Breastfeeding hurts.

Being a voracious consumer of “everything in print about the subject” I had read that “breastfeeding is not supposed to hurt.” I wish someone had told me that’s a load of bull so I didn’t feel like I was doing something wrong. In the hospital, breastfeeding caused my cervix to contract (which is exactly what it’s supposed to do) and that HURT LIKE HELL. Maybe it’s because my labor was really long and painful and I was a big baby because I didn’t want to hurt anymore ever again, but I was really unhappy with the cramps (um, that really felt like contractions) that breastfeeding gave me. Then the next thing was “breaking in” the nipples. But if you have a proper latch, it’s not supposed to hurt, right? Bullpoop. I was doing everything right, my baby was doing everything right, and I was still dreading every breastfeeding session. I was only alleviated from my “what is wrong with me” self-immolation when I told the LC at the pediatrician’s office about it and she said: “oh you mean the first few moments of toe-curling pain? Yeah, that’s normal.” Bless her. That is exactly what it felt like. And it eventually went away.

It’s said that breastfeeding is like dancing in that it takes two compatible partners. Luckily, for me, my baby and I could really tango. On that visit to the pediatrician that happens a couple of days after you get out of the hospital, the LC told me that my baby and I were doing better at it than 90% of the pairs they see. I don’t know if that’s some lie that they tell every new mom (and it’s a great lie if it is one), but it made me feel really good. (For about one day, anyway, until my baby starting spitting up blood, but that was resolved in quick fashion by the LC’s advice to use a nipple guard for a day.)

So having been breastfed myself as a baby and knowing all the benefits of breastfeeding, I never considered not breastfeeding outright. I figured if I could do it, I’d go ahead and do the recommended 6 months and see what happened from there. Which leads to “what I wish someone had told me #2”:

There is no shame in giving your baby frmula.

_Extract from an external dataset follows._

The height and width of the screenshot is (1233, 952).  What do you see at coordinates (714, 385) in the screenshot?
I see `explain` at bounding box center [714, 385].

I am that person who is 110% susceptible to public health messages and follows instructions to the letter. By the time 6 months rolled around, I had been back at work for a couple of months, and my pumped milk supply started to drop off. I tried to pump more often as was recommended to get more milk, and Pooh continued to be thirstier than I could provide. So of course I realized that I was a bad mother who could not provide for her daughter. And how ridiculous was it that I felt so much better when the pediatrician recommended just giving the baby some frmula along with the breast milk. Wow, really, it’s that easy? I was torturing myself all that time just to realize I could just start giving her some frmula?

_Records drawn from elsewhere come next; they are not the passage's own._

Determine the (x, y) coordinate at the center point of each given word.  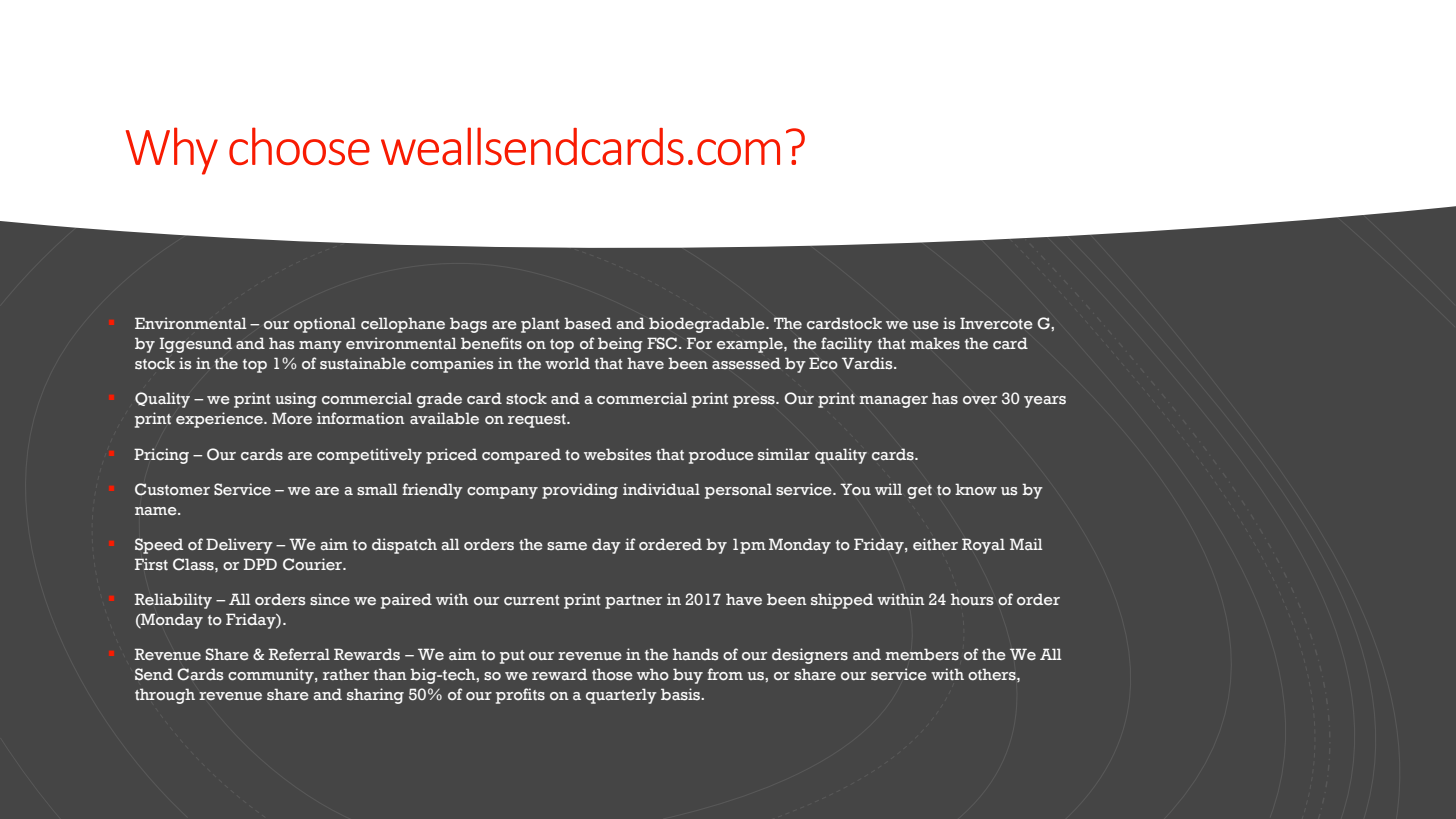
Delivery (239, 546)
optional (325, 325)
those (612, 674)
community (272, 676)
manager (893, 402)
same (567, 546)
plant (540, 325)
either (935, 544)
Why (172, 151)
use (926, 325)
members (922, 654)
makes (935, 343)
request (538, 421)
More (292, 418)
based (588, 323)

As the story ends, I breastfed exactly as recommended – until my baby was one. I’m the model mother who followed instructions to the letter. I liked breastfeeding. The last breastfeeding session I had with my daughter I wept and wept and wept because I knew it was over. (She was weaned prior to an international trip I was getting ready to take for work, so that was part of the sorrow.) But oddly I have found myself becoming bitter toward the “breastfeeding establishment” since then.

I guess I feel a bit duped for feeling so bad about the perceived disservice I was doing my daughter any time I couldn’t provide her with enough milk. I understand that the messages sent out that are strongly pro-breastfeeding are good to convince people to give it a try and stick to it. I guess it’s my own problem to feel so sensitive to “what others might think.” But I wish in retrospect I had that time back that I was fretting about getting that pump to suck out just one more drop of milk. No one ever actually said anything—it was just the voices that I had internalized in my own head. With some distance from it, I know that the kids I see running around playing can’t be divided into the healthy smart breastfed kids and the sickly dullards whose negligent parents gave them frmula.

I do plan on breastfeeding my hypothetical next child—and probably for another full year, maybe longer. I just hope when I am in the thick of things that I don’t beat myself up so much about it. And I hope that a subsequent baby will also be a good tango partner.